Porterville Recorder

Another year of being dutiful, industriou­s and adorably harmless

- ROB FOSTER

The second decade of the 21st century will soon be just a reference point. This one, however, may read a tad raw.

My greatest gift of 2020 is that so far I’ve managed to get through it... just a few more weeks left until it won’t qualify for the enddate on my headstone. I still just barely qualify as “playing with a full deck.”

I’ve still got both Jokers, that’s all I’ll say.

I voted democratic in previous presidenti­al elections, but didn’t in later ones. Most of our local reps are typical career-wonks who’ve never punched an honest timecard in their over-privileged lives. I can hardly believe we keep granting them another term, to keep waddling to the bank.

I’ve seen so many people championin­g so many causes over the decades, that have all become irrelevant with time. Only the times have changed.

All the old secrets are meaningles­s. Any “blatant illegaliti­es” have by now certainly fallen to a statute of limitation­s, in light of present-day wrongs that have topped the old ones. Even the police who once cruised our neighborho­od, if still alive, are sitting in rest homes talking about those ‘mean streets’ of four decades ago, chalking the tires of the potato-chip man’s delivery truck, or staking out the 7-11 for the Sunday morning hangover squad.

2020 was not a year of nostalgia for me, but writing about it has certainly stirred up a dust-devil of memories. In many ways I long to return home, but that’s the one thing I can never do – the 21st century is one of forward motion; gazes fixed upon a horizon, that may be just the edge of a cliff if we aren’t careful.

The holidays approach, and I’ve come to know this certain time of year as one of inner calm. I enjoy the exciting, yet also soothing, space of days between Halloween and Christmas. Sure, I see and detest all the rampant commercial­ism and chaotic self-distractio­n as much as anyone. I once regarded Halloween as my favorite holiday, but have come to see a new truth there as well – its pagan self-indulgence is even a bit more dangerous than Christmas’s, because it masquerade­s as ancestral virtue. At Christmast­ime we’ve come to make no pretense about the shelving of Christ and the embrace of brazen commercial­ism – that at least is an attempt at – perhaps incriminat­ing – honesty.

The ancients had no monopoly on wisdom. They swilled just as hard, smoked whatever they could manage to roll and light, and were every bit as pleased with themselves. We just do it all better and faster because we enjoy modern time-savers like bottle openers and lighters, and our vice substances come convenient­ly prepackage­d.

I think Halloween began its descent on my personal score card when I noticed it had ceased being a kids’ celebratio­n of fun dress-up and candy, and become an adult altar-day for boozing and soullessne­ss.
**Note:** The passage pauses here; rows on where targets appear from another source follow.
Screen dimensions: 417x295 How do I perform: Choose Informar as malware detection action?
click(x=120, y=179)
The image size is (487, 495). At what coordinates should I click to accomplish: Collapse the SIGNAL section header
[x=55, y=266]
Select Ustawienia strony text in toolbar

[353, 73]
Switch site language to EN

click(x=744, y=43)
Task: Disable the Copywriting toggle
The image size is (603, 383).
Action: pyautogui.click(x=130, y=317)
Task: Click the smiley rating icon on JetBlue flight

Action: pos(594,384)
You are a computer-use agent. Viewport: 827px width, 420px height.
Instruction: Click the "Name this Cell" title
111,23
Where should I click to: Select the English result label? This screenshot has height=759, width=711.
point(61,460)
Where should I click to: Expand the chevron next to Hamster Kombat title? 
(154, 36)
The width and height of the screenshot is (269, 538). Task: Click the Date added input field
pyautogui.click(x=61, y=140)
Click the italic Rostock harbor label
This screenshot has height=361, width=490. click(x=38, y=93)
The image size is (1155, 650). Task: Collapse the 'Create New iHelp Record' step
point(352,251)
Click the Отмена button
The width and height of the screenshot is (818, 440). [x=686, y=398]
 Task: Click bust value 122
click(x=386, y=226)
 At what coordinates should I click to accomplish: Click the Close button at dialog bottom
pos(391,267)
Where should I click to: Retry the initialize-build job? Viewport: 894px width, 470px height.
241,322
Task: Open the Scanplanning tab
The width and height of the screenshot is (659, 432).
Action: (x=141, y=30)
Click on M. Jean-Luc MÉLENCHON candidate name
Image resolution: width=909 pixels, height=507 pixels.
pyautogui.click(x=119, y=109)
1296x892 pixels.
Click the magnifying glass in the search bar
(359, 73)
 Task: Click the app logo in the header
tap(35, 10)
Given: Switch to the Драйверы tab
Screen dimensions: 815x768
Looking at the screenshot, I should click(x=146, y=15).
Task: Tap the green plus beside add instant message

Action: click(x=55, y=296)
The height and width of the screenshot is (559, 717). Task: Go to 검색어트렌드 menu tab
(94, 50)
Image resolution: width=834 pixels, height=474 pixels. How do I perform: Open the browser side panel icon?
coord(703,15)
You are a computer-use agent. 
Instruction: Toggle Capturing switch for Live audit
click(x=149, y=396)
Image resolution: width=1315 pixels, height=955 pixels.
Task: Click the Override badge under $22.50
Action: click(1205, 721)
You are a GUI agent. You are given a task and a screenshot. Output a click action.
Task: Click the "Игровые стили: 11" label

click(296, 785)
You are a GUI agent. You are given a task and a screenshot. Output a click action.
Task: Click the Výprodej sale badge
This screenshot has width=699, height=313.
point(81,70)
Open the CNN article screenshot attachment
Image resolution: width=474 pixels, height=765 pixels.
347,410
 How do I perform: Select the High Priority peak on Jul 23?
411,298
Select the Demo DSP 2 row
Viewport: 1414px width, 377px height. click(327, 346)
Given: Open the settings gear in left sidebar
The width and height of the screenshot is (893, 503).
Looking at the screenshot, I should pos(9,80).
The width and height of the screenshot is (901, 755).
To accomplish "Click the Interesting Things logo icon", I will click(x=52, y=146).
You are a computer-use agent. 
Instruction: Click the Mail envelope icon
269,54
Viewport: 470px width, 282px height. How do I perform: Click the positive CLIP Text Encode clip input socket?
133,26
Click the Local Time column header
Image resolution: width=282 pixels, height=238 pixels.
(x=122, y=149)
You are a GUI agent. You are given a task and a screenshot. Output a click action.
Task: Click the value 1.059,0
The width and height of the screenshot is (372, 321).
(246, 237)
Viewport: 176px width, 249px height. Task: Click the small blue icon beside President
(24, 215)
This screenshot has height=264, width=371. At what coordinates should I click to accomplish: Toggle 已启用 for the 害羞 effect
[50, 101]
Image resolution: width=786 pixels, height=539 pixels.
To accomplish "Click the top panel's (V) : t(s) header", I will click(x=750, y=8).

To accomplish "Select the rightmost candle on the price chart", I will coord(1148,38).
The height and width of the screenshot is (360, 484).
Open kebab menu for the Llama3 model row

I believe a certain contingent of people subconscio­usly use Halloween to let their pathologie­s breathe, or flesh out long-held secret yearnings, with a superficia­l belief that they are playfully mocking those things. Halloween, a holiday with pagan roots, and Christmas, with Christian roots, have both become national days of psychologi­cal valve loosening. What does that really say about modest girls who dress as sluts, butch girls who go as nurses and Little Bo-peeps. The mama’s boys as vampires. The geeks as powerful scifi warriors. The jokesters who become transvesti­tes, never clowns. The bullies who morph into doctors or hobos (there’s a psychology term paper in the making).

At least one slacker or hipster obligates himself to show up as a priest, or even more hardcore... Jesus.

Maybe that’s the “honesty” I thought I was missing, but it makes me do a doggy-headwag. I stopped dressing for Halloween, and stopped formalizin­g for Christmas, a long time ago. Maybe I finally got to a place where I figured I’m too old to keep feeding my subconscio­us. I’m not better than you, I’m just up late over-thinking it all.

I still miss the kids dressed up, out having fun. That’s what Christmas once was too. Parents and kids enjoying some common ground. Halloween. Christmas.

Now my candy is sage stuffing, pumpkin pie, and good coffee. And I have an excuse to, sparingly, fall off my own wagon. The 2000’s were when I got serious about The Wagon. When I admitted there was a Wagon. And that I’d fallen off of it, and had been tangential­ly jogging along behind.